Villalobos opened by acknowledging that Austinites live on Indigenous Tonkawa and Coahuiltecan land, then asked the panelists about the work that Aus­tin's leadership needs to do to dismantle racism in public spaces. Access to natural resources, tree canopy, and green space are disproportionately lacking for people of color. "There are systems in place that keep people out of these opportunities and a culture around the outdoors that we have to change," said Tucker.

One of these barriers is city institutions not holding themselves accountable to communities. "Everybody always runs to our community to try to fix us," said Coleman. "I feel like we're one of the only places where people can do that and don't get a lot of questions asked of them." City departments are responsible for discerning who has the resources to communicate their thoughts on land use, and as Tucker explained, "Every voice doesn't have the same access to the same ears." Simmons added that the conversation around parks needs to change to include more awareness of the history of the land and communities: "We're healing at the root and honoring what's really happened, not putting this Band-Aid of like, 'Nature's pretty, you can go on a walk.'"

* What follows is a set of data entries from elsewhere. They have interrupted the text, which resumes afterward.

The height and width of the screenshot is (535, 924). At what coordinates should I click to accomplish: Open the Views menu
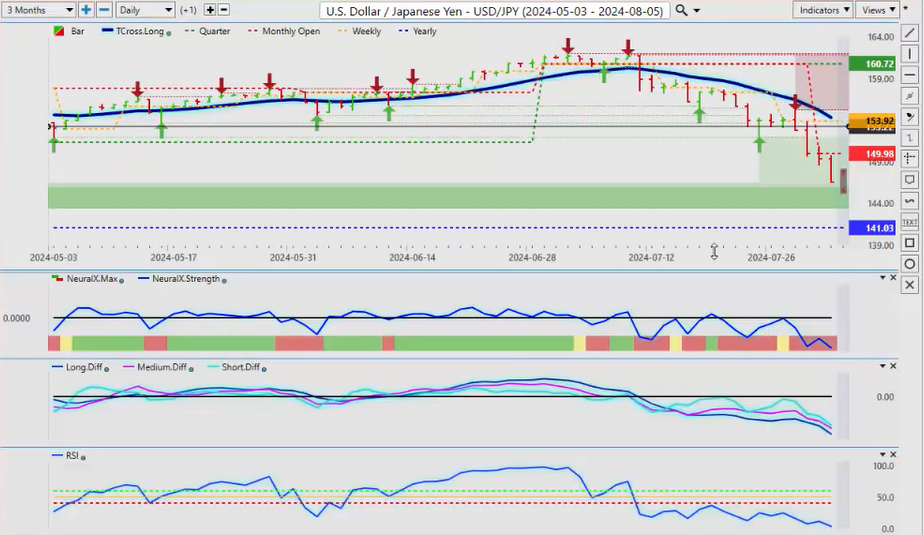click(877, 10)
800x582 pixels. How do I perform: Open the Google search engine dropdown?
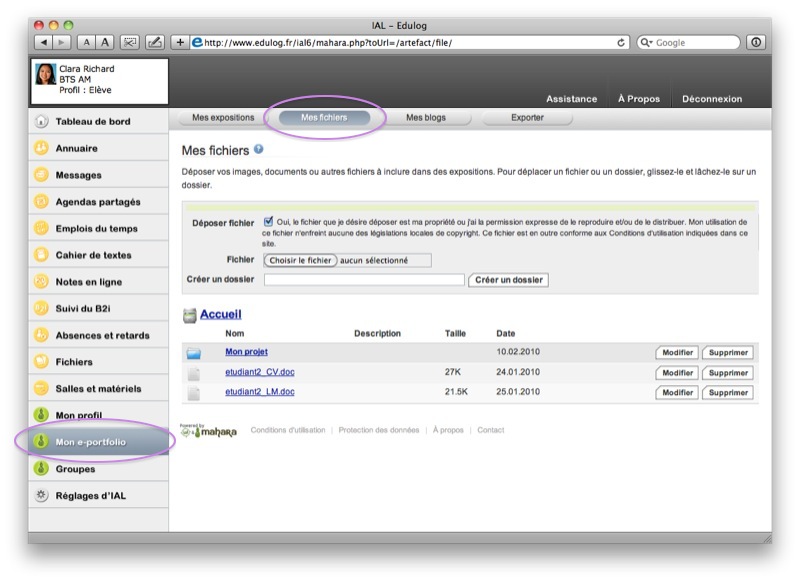(647, 42)
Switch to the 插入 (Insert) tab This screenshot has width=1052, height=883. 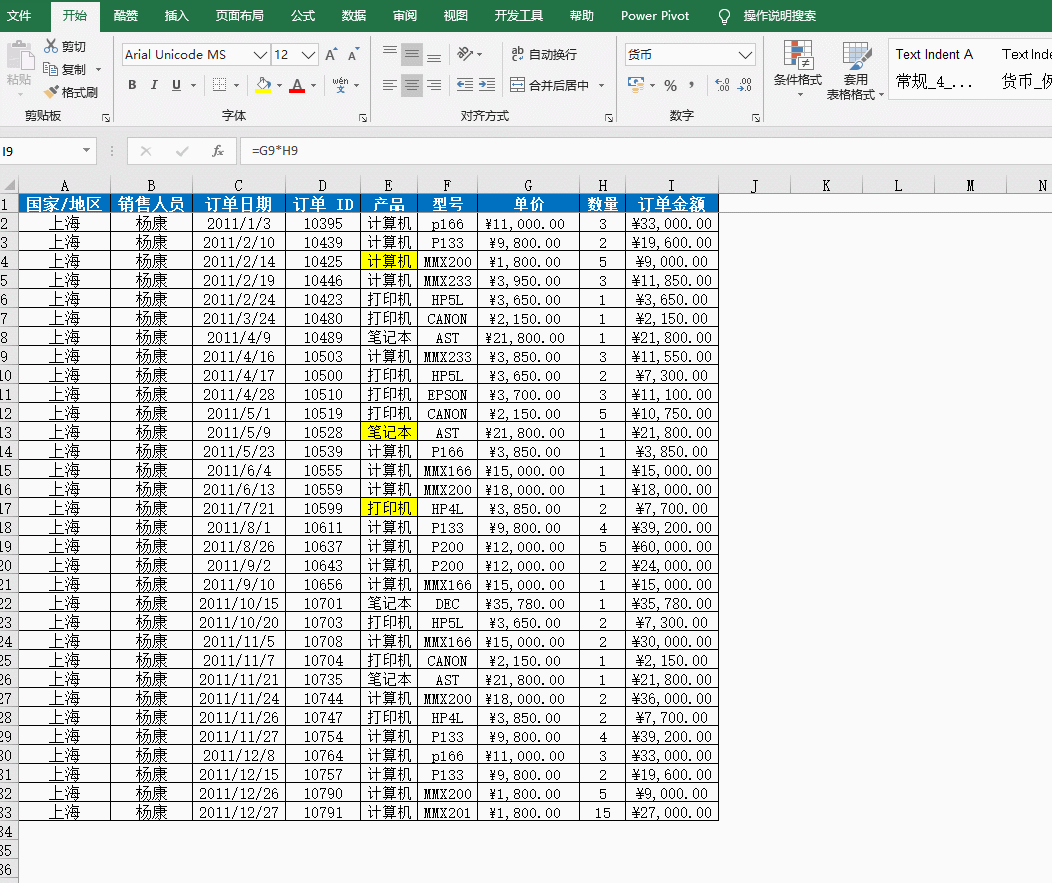(x=176, y=16)
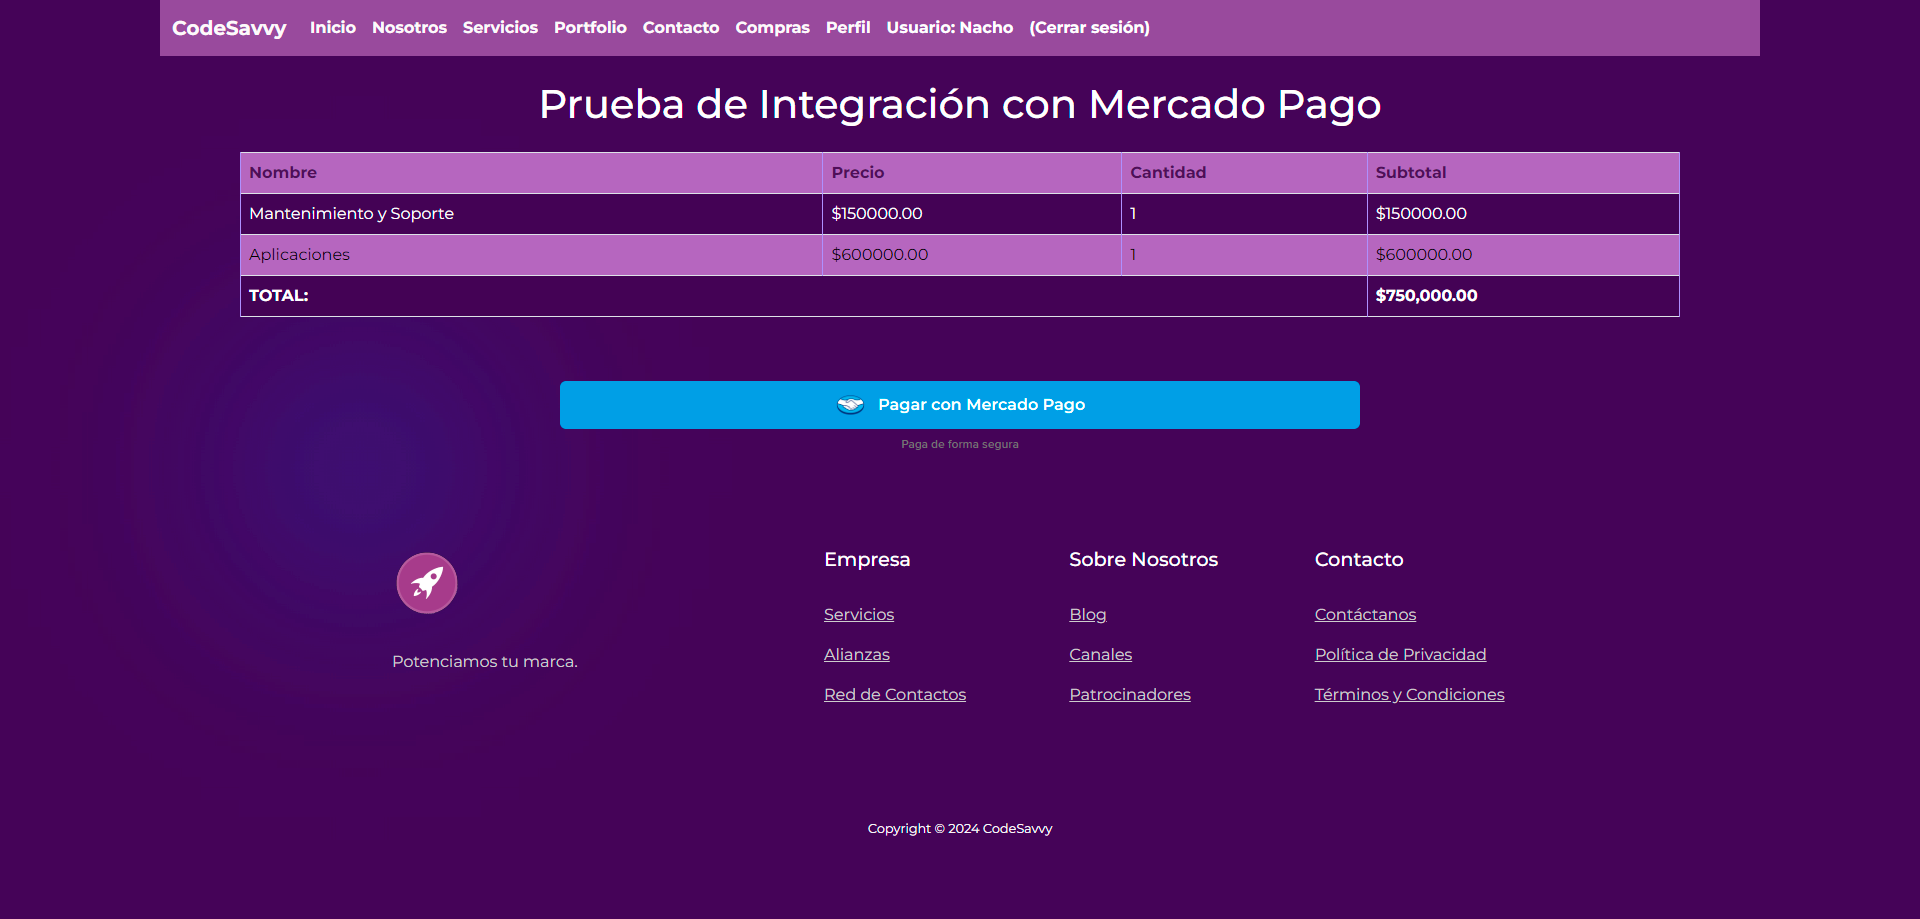
Task: Open the footer Servicios link under Empresa
Action: (x=859, y=615)
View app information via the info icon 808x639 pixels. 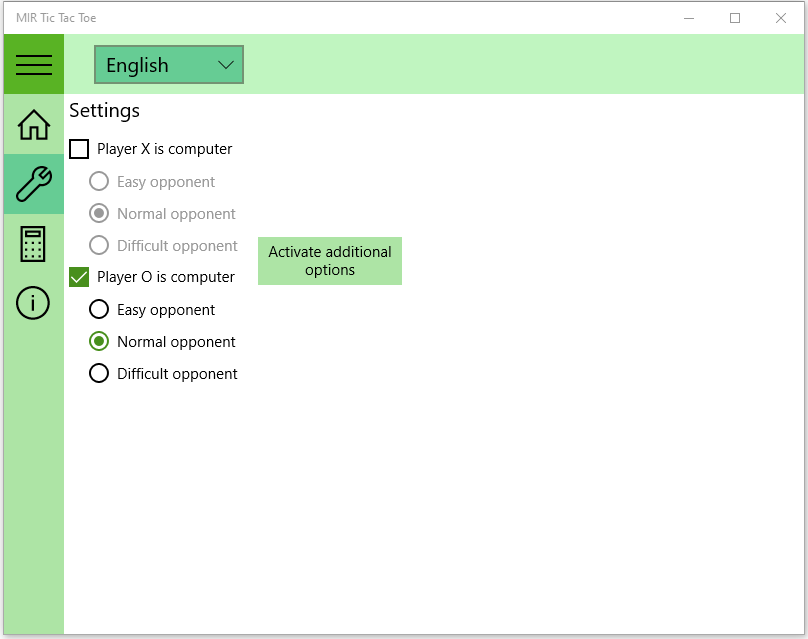pos(33,303)
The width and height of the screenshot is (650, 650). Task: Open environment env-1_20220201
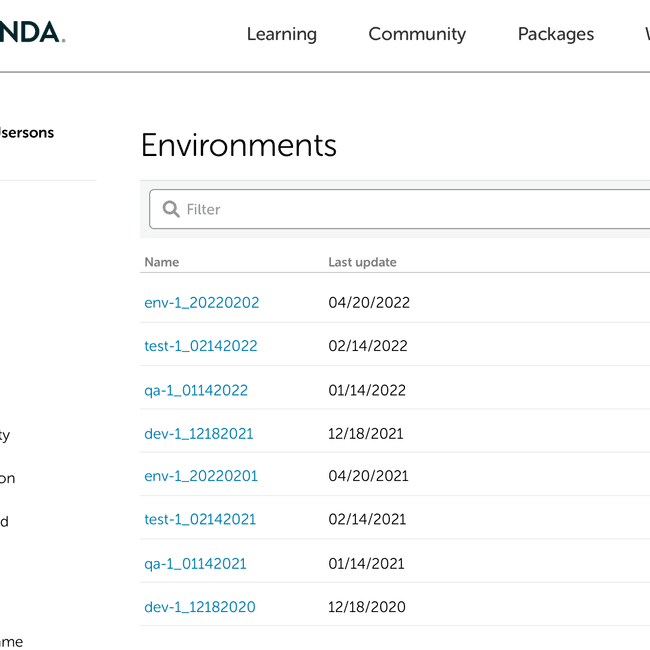[x=200, y=476]
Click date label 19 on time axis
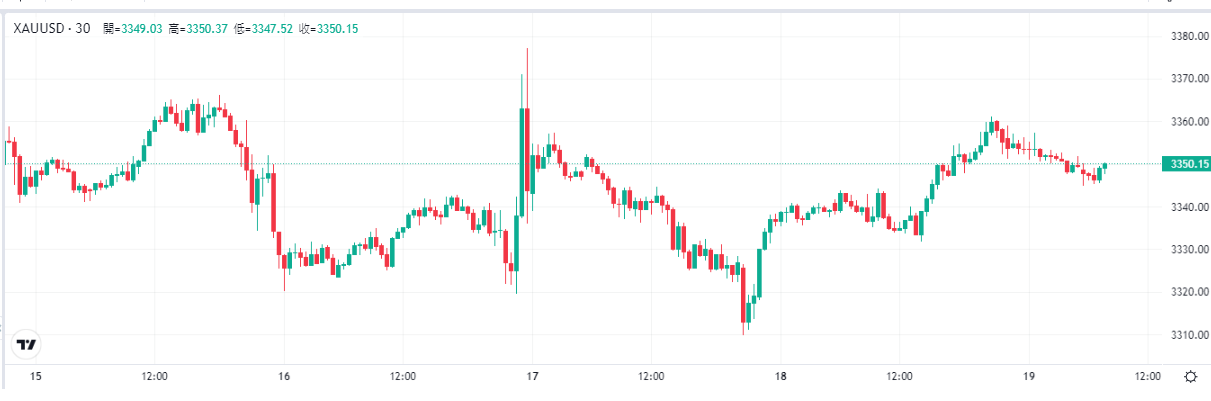 [1028, 377]
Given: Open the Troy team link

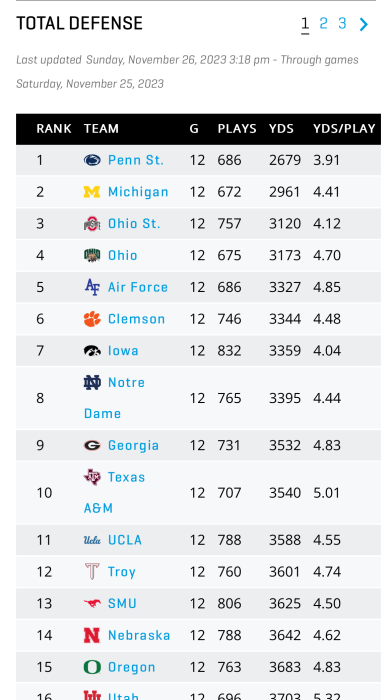Looking at the screenshot, I should coord(122,571).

The discussion ended with acknowledgment of Austin's progressive identity crisis, laid bare by a summer of protest against systemic and structural racism: "The main thing is going to be what do you do after the protests have stopped," said Tucker. "Not just how do we make performative statements, how do we hire a couple of folks that make us look more inclusive. ... We need to do some critical soul-searching to figure out if we're actually trying to undo racism or if we're just trying to perform in order to be in the latest conversation."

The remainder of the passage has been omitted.